▶ [Activities]:
[1] In the publication excerpt on evolutionary algorithms, which parameter control mechanism is studied to control the offspring population size λ in the (1, λ) EA?
[2] From the publication excerpt on evolutionary algorithms, return the passage that begins at the words "Self-adjusting population sizes" and stops after "ACM, Lille, France.".
[3] Extend the publication excerpt on evolutionary algorithms from the point where it stops.

▶ [Excerpt provided]:
━━━━━━━━━━━━━━━━━━━━
    Self-adjusting population sizes for non-elitist evolutionary algorithms: why success rates matter.
    In Proceedings of the Genetic and Evolutionary Computation Conference (GECCO ’21). ACM, Lille, France.

    Recent theoretical studies have shown that self-adjusting mechanisms can provably outperform the best static parameters in evolutionary algorithms on discrete problems. However, the majority of these studies concerned elitist algorithms and we do not have a clear answer on whether the same mechanisms can be applied for non-elitist algorithms.

    We study one of the best-known parameter control mechanisms, the one-fifth success rule, to control the offspring population size λ in the non-elitist (1, λ) EA. It is known that the (1, λ) EA has a sharp threshold with respect to the choice of λ where the runtime on OneMax changes from polynomial to exponential time. Hence, it is not clear whether parameter control mechanisms are able to find and maintain suitable values of λ.

    We show that the answer crucially depends on the success rate s (i. e. a one-(s + 1)-th success rule). We prove that, if the success rate is appropriately small, the self-adjusting (1, λ) EA optimises OneMax in O(n) expected generations and O(n log n) expected evaluations. A small success rate is crucial: we also show that if the success rate is too large, the algorithm has an exponential runtime on OneMax.

  3. Mario A. Hevia Fajardo and Dirk Sudholt. 2020:
    On the Choice of the Parameter Control Mechanism in the (1+(λ, λ)) Genetic Algorithm.
    In Proceedings of the Genetic and Evolutionary Computation Conference (GECCO ’20). ACM, Cancún, Mexico.

    The self-adjusting (1 + (λ, λ)) GA is the best known genetic algorithm for problems with a good fitness-distance correlation as in OneMax. It uses a parameter control mechanism for the parameter λ that governs the mutation strength and the number of offspring. However, on multimodal problems, the parameter control mechanism tends to increase λ uncontrollably.
━━━━━━━━━━━━━━━━━━━━
▶ [Provided material]:
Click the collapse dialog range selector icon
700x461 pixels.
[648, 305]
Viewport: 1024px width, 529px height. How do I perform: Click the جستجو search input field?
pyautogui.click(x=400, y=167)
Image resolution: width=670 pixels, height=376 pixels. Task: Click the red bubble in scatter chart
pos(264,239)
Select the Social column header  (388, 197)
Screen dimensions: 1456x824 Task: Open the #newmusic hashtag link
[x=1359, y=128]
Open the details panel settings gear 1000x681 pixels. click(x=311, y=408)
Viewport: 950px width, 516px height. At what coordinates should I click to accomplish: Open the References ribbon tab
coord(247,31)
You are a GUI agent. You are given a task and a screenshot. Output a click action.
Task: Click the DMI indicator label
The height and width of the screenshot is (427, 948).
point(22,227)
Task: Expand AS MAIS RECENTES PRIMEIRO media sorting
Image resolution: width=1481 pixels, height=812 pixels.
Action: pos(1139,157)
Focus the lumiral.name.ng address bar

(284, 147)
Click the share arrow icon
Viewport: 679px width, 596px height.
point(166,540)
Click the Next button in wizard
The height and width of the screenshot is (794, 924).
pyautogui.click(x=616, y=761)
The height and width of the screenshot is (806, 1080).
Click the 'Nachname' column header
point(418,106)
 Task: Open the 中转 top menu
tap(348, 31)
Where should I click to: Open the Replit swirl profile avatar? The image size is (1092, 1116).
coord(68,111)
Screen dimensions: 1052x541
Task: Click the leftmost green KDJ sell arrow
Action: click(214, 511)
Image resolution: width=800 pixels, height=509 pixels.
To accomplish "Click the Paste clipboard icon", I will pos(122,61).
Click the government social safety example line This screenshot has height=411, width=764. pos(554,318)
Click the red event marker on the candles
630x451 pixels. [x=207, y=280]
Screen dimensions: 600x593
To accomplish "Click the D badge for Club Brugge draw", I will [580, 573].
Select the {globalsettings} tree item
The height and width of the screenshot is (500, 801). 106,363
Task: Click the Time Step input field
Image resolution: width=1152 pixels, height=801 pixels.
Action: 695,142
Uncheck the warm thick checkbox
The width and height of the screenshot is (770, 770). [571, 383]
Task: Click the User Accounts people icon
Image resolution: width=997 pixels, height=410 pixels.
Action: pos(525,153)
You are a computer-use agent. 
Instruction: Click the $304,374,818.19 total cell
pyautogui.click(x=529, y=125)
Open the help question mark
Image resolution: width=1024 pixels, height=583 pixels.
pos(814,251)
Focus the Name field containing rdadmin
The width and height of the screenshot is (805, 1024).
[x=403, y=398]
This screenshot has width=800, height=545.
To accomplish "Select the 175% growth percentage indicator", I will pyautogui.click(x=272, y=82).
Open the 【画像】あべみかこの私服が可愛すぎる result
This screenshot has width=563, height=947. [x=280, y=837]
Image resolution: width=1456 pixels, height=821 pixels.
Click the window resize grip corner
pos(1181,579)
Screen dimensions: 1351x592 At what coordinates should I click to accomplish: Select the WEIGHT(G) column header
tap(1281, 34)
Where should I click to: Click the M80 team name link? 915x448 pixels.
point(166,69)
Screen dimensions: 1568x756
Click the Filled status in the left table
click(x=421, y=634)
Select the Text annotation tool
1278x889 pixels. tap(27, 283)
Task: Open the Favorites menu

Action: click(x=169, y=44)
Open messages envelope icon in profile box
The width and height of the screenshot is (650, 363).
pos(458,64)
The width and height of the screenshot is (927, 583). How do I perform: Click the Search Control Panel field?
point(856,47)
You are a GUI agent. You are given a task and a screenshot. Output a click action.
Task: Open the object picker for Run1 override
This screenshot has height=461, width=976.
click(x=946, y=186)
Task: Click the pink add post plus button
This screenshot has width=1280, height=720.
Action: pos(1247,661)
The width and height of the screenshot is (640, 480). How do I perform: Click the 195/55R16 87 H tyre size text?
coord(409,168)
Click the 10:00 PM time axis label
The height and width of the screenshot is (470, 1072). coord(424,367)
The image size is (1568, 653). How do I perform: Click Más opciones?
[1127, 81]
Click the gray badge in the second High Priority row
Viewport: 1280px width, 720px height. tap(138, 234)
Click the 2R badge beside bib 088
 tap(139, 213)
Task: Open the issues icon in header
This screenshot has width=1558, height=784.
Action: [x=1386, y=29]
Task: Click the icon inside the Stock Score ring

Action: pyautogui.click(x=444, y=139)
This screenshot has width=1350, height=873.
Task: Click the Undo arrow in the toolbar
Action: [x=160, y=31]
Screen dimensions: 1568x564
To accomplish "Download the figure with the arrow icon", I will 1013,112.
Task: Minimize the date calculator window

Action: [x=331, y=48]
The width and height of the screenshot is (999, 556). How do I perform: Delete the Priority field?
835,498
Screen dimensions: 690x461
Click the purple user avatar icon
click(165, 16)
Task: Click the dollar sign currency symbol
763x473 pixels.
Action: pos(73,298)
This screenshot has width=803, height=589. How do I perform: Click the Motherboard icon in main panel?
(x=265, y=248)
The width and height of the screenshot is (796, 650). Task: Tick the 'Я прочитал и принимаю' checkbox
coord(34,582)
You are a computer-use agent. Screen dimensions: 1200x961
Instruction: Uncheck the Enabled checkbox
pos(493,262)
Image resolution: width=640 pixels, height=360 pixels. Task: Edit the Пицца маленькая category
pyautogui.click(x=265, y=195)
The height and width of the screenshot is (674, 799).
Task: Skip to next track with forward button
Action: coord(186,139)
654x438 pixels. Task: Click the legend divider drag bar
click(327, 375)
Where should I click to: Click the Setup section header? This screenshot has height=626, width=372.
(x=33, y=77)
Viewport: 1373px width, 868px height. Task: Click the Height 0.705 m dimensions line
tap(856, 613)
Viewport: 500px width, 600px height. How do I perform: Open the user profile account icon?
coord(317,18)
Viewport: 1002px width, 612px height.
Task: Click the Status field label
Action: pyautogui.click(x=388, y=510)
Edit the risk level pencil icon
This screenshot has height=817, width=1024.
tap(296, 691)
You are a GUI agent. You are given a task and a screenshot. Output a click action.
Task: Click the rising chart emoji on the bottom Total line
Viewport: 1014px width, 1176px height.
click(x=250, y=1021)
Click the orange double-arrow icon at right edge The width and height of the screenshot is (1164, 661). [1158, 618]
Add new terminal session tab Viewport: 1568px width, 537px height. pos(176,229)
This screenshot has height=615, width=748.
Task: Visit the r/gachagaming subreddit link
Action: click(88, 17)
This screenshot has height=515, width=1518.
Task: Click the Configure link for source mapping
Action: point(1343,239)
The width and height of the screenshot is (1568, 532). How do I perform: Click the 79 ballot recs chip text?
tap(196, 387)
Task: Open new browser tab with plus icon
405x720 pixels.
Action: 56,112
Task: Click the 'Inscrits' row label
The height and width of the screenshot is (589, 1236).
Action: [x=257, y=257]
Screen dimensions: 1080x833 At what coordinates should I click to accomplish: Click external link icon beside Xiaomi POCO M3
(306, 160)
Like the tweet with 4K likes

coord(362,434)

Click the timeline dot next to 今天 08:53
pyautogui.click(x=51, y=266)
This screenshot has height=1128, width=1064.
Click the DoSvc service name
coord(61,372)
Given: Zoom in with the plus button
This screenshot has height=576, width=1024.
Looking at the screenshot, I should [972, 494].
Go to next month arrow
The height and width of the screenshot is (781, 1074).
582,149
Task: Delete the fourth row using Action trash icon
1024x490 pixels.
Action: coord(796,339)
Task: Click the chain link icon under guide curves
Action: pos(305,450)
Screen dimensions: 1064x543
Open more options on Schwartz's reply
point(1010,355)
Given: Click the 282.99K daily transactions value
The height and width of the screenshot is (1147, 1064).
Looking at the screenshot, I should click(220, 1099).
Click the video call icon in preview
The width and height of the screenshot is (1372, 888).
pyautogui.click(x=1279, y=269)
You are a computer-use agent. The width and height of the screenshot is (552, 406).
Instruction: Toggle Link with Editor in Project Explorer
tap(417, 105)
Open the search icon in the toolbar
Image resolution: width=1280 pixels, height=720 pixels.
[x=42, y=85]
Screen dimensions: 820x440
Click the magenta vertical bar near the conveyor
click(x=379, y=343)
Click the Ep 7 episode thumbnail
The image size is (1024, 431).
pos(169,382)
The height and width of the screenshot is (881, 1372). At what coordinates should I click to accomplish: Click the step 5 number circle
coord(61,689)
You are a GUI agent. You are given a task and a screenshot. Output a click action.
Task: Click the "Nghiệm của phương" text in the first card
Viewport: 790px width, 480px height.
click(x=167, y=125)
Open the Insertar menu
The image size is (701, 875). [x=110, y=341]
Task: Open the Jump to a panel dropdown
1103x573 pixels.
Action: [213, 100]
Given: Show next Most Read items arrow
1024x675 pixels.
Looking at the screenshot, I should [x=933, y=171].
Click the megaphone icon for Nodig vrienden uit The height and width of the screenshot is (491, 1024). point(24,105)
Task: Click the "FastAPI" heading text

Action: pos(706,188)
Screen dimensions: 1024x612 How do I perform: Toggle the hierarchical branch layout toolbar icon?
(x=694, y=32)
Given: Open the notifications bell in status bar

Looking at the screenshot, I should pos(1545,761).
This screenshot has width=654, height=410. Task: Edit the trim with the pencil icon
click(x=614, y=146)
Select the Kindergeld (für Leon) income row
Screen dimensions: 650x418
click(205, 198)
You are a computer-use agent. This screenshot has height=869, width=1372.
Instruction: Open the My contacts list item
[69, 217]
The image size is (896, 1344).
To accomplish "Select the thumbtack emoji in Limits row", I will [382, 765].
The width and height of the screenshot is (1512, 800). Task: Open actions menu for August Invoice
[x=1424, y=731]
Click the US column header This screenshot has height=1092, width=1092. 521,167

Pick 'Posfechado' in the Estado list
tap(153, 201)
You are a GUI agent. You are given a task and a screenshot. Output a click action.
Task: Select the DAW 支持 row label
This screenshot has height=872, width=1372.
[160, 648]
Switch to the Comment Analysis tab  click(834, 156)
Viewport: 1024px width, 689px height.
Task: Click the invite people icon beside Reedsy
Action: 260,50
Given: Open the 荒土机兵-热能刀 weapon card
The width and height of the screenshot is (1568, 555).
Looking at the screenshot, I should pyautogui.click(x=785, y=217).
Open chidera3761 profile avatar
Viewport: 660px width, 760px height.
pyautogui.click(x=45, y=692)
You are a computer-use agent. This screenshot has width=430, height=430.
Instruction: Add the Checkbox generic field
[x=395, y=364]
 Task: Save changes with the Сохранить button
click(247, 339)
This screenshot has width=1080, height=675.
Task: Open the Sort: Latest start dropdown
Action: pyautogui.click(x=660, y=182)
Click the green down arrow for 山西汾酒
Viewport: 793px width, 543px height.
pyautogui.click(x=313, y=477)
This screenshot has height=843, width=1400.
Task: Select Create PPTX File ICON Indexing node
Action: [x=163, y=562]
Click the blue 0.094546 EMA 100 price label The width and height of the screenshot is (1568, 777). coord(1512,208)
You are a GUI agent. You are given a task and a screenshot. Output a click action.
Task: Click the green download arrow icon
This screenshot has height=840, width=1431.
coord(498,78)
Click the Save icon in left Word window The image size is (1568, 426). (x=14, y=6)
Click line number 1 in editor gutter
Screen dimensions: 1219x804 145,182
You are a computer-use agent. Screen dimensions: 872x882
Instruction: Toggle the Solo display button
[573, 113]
━━━━━━━━━━━━━━━━━━━━
▶ [Outputs for the tasks]:
[1] The one-fifth success rule.

[2]
Self-adjusting population sizes for non-elitist evolutionary algorithms: why success rates matter.
    In Proceedings of the Genetic and Evolutionary Computation Conference (GECCO ’21). ACM, Lille, France.

[3]
    We study this problem and possible solutions to it using rigorous runtime analysis for the standard Jumpk benchmark problem class. The original algorithm behaves like a (1+n) EA whenever the maximum value λ = n is reached. This is ineffective for problems where large jumps are required. Capping λ at smaller values is beneficial for such problems. Finally, resetting λ to 1 allows the parameter to cycle through the parameter space. We show that this strategy is effective for all Jumpk problems: the (1 + (λ, λ)) GA performs as well as the (1 + 1) EA with the optimal mutation rate and fast evolutionary algorithms, apart from a small polynomial overhead.

    Along the way, we present new general methods for bounding the runtime of the (1 + (λ, λ)) GA that allows to translate existing runtime bounds from the (1 + 1) EA to the self-adjusting (1 + (λ, λ)) GA. Our methods are easy to use and give upper bounds for novel classes of functions.

  4. Mario A. Hevia Fajardo. 2019:
    An Empirical Evaluation of Success-Based Parameter Control Mechanisms for Evolutionary Algorithms.
    In Proceedings of the Genetic and Evolutionary Computation Conference (GECCO ’19). ACM, Prague, Czech Republic.

    Success-based parameter control mechanisms for Evolutionary Algorithms (EA) change the parameters every generation based on the success of the previous generation and the current parameter value. In the last years there have been proposed several mechanisms of success-based parameter control in the literature. The purpose of this paper is to evaluate and compare their sequential optimisation time and parallelisation on different types of problems. The geometric mean of the sequential and parallel optimisation times is used as a new metric to evaluate the parallelisation of the EAs capturing the trade off between both optimisation times. We perform an empirical study comprising of 9 different algorithms on four benchmark functions. From the 9 algorithms eight algorithms were taken from the literature and one is a modification proposed here.

    We show that the modified algorithms has a 20% faster sequential optimisation time than the fastest known GA on OneMax. Additionally we show the benefits of success-based parameter control mechanisms for NP-hard problems and using the proposed metric we also show that success-based offspring population size mechanisms are outperformed by static choices in parallel EAs.